II. Procedural Background

Plaintiff filed its complaint (#1 Ex. A) in the Eighth Judicial District Court in Clark County, Nevada on May 27, 2010. Venture removed the action (#1) to this Court on June 22, 2010. Venture filed its answer (#5) on June 29, 2010. On January 26, 2011, Venture filed its motion (#21) for summary judgment. Plaintiff opposed (#26) and Venture replied (#31). The motion is ripe, and we now rule on it.

III. Summary Judgment Standard

Summary judgment allows courts to avoid unnecessary trials where no material factual dispute exists. N.W. Motorcycle Ass'n v. U.S. Dep't of Agric., 18 F.3d 1468, 1471 (9th Cir. 1994). The court must view the evidence and the inferences arising therefrom in the light most favorable to the nonmoving party, Bagdadi v. Nazar, 84 F.3d 1194, 1197 (9th Cir. 1996), and should award summary judgment where no genuine issues of material fact remain in dispute and the moving party is entitled to judgment as a matter of law. FED. R. CIV. P. 56(c). Judgment as a matter of law is appropriate where there is no legally sufficient evidentiary basis for a reasonable jury to find for the nonmoving party. FED. R. CIV. P. 50(a). Where reasonable minds could differ on the material facts at issue, however, summary judgment should not be granted. Warren v. City of Carlsbad, 58 F.3d 439, 441 (9th Cir. 1995), cert. denied, 116 S.Ct. 1261 (1996).

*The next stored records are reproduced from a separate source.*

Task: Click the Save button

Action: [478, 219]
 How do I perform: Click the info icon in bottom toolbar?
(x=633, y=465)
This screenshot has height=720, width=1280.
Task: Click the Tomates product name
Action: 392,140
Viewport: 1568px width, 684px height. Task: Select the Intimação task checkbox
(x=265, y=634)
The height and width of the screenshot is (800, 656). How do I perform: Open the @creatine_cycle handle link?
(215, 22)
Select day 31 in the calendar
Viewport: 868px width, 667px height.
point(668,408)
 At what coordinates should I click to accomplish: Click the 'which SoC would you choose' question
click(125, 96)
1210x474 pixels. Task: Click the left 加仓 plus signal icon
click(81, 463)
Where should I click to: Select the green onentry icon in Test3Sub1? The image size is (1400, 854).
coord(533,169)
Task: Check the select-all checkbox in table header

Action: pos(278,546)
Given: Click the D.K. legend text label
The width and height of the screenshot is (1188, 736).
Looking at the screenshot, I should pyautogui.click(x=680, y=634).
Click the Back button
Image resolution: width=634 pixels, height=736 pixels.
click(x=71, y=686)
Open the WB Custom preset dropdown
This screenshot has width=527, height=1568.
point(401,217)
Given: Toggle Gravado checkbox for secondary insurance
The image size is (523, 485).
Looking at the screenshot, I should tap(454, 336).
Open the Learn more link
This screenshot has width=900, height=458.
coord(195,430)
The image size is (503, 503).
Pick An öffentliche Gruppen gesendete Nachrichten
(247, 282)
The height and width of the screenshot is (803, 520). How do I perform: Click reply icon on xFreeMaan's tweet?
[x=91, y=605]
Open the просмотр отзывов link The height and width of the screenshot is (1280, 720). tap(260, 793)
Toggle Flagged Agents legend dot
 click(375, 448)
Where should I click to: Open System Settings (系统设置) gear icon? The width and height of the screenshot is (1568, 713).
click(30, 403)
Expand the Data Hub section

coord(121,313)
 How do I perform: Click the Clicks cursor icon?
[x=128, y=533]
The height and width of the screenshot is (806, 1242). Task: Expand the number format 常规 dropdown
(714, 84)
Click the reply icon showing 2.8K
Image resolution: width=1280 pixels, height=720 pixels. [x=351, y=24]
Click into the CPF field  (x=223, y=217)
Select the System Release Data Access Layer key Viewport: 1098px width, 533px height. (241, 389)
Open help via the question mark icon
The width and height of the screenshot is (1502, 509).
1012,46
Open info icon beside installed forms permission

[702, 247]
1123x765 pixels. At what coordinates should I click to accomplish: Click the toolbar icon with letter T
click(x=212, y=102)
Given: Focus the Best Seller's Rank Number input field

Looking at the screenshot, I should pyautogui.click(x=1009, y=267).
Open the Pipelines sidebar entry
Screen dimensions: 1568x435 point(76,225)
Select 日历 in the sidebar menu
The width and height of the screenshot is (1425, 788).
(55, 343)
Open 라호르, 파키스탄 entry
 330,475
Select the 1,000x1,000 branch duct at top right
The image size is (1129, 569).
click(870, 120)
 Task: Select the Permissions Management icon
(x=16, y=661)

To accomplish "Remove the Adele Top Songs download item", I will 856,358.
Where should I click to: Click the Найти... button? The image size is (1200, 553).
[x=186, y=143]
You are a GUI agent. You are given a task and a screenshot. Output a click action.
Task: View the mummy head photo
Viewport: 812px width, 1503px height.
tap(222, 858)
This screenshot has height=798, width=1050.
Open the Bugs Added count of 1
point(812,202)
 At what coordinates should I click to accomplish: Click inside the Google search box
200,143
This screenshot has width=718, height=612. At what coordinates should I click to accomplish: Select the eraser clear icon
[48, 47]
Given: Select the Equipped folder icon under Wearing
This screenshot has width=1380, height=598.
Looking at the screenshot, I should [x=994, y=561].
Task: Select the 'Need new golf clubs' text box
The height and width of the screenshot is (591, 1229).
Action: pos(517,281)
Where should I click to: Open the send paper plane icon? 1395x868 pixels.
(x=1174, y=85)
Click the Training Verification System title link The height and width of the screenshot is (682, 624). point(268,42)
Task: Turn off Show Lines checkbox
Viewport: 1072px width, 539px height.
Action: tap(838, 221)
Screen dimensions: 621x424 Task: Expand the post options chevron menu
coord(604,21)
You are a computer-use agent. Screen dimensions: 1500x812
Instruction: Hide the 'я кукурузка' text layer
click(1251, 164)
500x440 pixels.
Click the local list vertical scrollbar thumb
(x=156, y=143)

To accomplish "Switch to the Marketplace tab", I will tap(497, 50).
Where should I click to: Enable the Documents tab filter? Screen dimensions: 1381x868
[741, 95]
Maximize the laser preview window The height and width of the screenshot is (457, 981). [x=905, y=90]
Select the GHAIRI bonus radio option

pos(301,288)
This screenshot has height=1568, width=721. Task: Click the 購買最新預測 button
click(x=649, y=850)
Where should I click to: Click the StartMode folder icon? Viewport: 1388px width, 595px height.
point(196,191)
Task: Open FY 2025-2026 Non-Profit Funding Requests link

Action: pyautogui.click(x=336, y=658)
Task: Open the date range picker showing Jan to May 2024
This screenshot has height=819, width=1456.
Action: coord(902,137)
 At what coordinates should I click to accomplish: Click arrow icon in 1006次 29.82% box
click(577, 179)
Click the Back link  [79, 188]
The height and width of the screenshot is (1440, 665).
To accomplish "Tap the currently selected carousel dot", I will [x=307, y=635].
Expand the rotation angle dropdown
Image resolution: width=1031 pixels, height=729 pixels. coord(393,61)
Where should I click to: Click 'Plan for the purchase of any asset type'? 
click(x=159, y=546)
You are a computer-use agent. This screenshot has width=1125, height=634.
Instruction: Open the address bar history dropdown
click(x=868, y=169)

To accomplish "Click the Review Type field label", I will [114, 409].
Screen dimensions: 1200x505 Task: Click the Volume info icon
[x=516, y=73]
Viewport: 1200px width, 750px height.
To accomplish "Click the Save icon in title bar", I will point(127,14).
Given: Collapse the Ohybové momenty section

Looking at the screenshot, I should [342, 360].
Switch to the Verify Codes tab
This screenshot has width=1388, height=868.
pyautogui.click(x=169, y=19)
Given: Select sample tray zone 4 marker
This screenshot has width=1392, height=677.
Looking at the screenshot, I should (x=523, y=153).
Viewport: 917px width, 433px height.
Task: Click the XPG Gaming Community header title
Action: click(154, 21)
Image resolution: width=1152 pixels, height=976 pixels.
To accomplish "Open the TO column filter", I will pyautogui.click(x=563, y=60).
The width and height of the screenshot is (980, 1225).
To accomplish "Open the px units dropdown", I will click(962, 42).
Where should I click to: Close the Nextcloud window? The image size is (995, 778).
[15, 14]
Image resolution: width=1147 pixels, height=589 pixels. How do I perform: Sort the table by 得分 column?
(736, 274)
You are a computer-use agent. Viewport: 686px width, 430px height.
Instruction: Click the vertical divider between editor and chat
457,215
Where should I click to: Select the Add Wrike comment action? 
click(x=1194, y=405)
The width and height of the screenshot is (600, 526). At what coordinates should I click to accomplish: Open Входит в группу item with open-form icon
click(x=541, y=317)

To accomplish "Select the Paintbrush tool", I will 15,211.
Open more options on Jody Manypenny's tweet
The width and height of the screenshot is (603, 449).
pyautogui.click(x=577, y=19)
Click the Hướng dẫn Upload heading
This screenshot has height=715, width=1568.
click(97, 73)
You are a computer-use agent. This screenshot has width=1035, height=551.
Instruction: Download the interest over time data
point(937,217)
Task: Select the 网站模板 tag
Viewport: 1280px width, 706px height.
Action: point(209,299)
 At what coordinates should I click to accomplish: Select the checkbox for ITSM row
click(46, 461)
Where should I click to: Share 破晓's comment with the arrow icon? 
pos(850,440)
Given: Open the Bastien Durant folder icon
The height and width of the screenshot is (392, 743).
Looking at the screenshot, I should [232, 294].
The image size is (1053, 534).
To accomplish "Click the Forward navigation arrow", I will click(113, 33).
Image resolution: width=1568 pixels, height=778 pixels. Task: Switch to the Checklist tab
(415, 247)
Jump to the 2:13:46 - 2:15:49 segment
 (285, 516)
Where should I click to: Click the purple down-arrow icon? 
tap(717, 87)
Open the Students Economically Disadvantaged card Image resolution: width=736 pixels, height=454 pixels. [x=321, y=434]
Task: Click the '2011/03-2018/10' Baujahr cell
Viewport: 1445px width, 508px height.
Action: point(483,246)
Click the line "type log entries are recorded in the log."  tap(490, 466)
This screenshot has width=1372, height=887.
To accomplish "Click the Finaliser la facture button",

The moving party bears the burden of informing the court of the basis for its motion, together with evidence demonstrating the absence of any genuine issue of material fact. Celotex Corp. v. Catrett, 477 U.S. 317, 323 (1986). Once the moving party has met its burden, the party opposing the motion may not rest upon mere allegations or denials in the pleadings, but must set forth specific facts showing that there exists a genuine issue for trial. Anderson v. Liberty Lobby, Inc., 477 U.S. 242, 248 (1986). Although the parties may submit evidence in an inadmissible form — namely, depositions, admissions, interrogatory answers, and affidavits — only evidence which might be admissible at trial may be considered by a trial court in ruling on a motion for summary judgment. FED. R. CIV. P. 56(c); Beyene v. Coleman Sec. Servs., Inc., 854 F.2d 1179, 1181 (9th Cir. 1988).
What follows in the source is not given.